• [Material supplied]:
↓↓↓

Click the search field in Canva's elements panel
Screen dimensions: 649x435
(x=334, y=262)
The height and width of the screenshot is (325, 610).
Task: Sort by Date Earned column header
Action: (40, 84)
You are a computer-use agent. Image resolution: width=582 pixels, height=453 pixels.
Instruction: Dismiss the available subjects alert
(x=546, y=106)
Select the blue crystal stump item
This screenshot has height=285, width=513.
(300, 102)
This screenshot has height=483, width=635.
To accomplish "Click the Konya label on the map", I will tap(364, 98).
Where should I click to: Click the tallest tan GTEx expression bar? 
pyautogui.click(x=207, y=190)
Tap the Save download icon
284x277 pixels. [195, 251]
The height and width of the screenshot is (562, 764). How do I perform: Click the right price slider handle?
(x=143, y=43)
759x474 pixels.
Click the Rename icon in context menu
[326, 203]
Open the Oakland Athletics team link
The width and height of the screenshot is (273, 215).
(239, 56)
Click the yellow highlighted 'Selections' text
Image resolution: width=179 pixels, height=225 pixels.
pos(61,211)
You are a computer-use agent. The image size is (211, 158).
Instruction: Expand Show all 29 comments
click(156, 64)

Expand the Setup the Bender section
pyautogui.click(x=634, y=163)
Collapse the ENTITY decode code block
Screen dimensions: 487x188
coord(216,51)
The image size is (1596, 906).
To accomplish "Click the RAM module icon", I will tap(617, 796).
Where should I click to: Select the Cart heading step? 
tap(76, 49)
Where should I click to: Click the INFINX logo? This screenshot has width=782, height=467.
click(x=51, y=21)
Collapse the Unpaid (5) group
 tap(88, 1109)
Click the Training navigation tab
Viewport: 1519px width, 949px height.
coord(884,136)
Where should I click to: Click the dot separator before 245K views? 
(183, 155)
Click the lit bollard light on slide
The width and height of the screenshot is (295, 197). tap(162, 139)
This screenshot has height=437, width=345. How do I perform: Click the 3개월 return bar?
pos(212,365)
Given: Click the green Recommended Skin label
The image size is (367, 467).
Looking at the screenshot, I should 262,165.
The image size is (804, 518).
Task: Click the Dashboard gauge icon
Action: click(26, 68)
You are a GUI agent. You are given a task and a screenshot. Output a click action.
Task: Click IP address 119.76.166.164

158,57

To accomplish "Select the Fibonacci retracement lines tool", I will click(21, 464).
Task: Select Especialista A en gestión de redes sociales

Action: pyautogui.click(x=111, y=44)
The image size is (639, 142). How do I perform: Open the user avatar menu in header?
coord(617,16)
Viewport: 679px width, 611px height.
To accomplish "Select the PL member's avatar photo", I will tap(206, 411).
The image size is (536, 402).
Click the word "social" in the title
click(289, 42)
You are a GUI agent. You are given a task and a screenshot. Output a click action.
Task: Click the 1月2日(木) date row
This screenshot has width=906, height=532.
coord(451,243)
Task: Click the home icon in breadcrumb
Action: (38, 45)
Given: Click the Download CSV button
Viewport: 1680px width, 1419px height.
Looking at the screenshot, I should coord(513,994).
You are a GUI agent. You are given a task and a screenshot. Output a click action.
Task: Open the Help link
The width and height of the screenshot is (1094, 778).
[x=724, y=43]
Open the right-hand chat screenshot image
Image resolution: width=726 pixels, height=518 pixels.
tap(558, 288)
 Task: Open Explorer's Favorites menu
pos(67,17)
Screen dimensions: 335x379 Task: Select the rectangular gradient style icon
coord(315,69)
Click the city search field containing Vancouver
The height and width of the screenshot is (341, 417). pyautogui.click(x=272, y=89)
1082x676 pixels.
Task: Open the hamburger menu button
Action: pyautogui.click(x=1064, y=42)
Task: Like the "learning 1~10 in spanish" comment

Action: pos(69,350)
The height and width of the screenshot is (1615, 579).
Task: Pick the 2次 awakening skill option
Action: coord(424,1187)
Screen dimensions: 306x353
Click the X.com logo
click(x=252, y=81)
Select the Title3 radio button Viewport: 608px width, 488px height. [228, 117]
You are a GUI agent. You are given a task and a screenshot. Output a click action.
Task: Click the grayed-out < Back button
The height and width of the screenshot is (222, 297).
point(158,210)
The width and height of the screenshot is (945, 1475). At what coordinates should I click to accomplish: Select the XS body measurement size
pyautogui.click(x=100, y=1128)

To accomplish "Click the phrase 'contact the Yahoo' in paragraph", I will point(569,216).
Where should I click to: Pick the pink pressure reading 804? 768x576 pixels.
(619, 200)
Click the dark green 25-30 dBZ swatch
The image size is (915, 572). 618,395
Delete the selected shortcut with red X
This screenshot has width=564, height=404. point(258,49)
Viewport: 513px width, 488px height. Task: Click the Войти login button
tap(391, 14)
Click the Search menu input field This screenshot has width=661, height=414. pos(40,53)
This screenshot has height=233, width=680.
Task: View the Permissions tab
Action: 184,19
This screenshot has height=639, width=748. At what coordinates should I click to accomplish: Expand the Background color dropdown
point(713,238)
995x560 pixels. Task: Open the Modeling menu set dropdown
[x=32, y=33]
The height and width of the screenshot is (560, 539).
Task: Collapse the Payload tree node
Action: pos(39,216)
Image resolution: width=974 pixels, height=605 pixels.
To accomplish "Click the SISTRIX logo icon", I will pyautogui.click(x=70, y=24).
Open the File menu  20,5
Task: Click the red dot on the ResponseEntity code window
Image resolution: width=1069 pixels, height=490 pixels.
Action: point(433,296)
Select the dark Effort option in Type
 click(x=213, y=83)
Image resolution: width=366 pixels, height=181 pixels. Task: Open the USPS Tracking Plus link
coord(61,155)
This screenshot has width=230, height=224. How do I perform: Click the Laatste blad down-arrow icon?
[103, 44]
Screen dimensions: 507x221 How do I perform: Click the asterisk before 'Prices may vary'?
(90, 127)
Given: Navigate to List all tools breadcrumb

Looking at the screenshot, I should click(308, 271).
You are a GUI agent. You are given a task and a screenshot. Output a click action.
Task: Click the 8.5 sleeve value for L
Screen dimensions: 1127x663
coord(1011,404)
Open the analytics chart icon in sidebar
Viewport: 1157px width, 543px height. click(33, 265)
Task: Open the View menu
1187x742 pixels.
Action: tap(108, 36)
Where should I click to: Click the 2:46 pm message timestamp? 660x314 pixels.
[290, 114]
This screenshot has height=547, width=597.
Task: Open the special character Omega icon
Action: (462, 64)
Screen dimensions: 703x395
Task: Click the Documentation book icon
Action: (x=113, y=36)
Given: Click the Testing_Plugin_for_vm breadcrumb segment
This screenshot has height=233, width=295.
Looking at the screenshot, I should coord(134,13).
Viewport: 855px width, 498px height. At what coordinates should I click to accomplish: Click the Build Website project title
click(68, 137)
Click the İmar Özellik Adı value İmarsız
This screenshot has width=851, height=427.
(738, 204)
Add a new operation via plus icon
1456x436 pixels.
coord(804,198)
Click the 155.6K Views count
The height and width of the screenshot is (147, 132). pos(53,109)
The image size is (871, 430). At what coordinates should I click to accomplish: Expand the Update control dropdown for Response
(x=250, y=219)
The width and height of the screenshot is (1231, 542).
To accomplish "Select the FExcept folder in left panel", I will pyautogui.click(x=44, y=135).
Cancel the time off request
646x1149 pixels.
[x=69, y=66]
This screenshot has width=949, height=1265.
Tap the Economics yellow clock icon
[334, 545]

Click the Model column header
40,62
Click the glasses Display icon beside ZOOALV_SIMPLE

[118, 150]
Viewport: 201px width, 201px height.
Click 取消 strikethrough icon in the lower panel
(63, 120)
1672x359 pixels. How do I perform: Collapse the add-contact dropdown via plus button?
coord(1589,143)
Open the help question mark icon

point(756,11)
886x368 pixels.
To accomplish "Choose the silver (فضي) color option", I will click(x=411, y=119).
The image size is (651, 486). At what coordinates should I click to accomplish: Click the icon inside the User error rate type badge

↑↑↑

• [Instructions for the task]:
Please retype, without any change, the line containing "Viewport: 201px width, 201px height." and every line after it to the end of the entries above, and only those.

• [Answer section]:
Viewport: 201px width, 201px height.
Click 取消 strikethrough icon in the lower panel
(63, 120)
1672x359 pixels. How do I perform: Collapse the add-contact dropdown via plus button?
coord(1589,143)
Open the help question mark icon

point(756,11)
886x368 pixels.
To accomplish "Choose the silver (فضي) color option", I will click(x=411, y=119).
The image size is (651, 486). At what coordinates should I click to accomplish: Click the icon inside the User error rate type badge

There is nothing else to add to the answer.